▶ **What this task involves**
From the line that contains "Task: Open the Edit menu" down to the last line of the data below, restate every line word for word, skipping any images.

(Stored data)

───

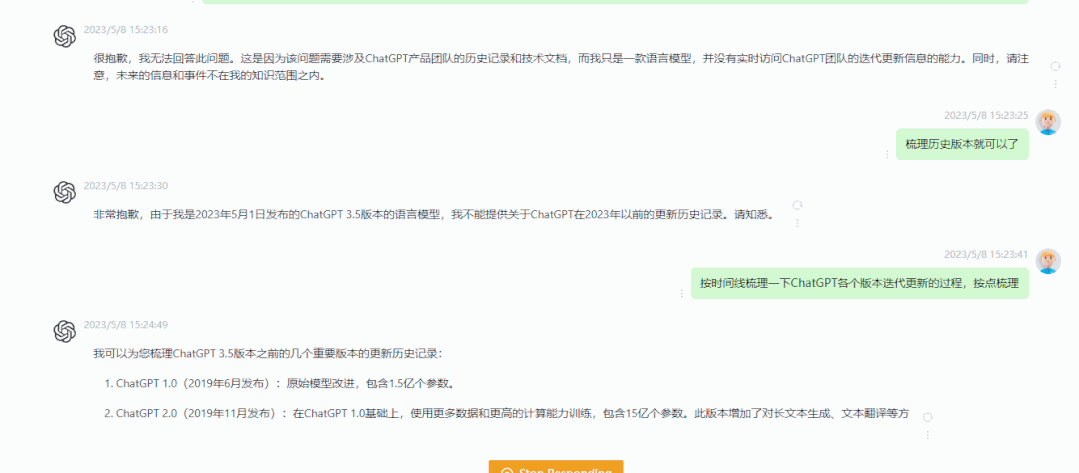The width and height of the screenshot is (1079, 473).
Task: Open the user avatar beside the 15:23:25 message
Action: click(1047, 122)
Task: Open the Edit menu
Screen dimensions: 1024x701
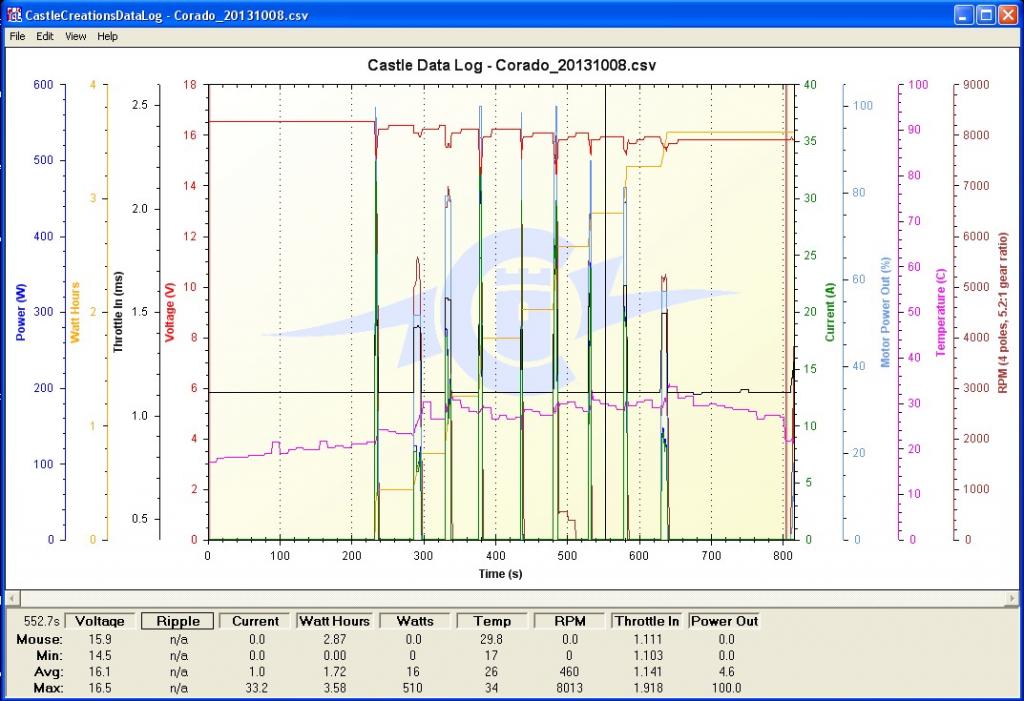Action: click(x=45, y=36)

───

▶ **Output**
Task: Open the Edit menu
Screen dimensions: 1024x701
Action: click(x=45, y=36)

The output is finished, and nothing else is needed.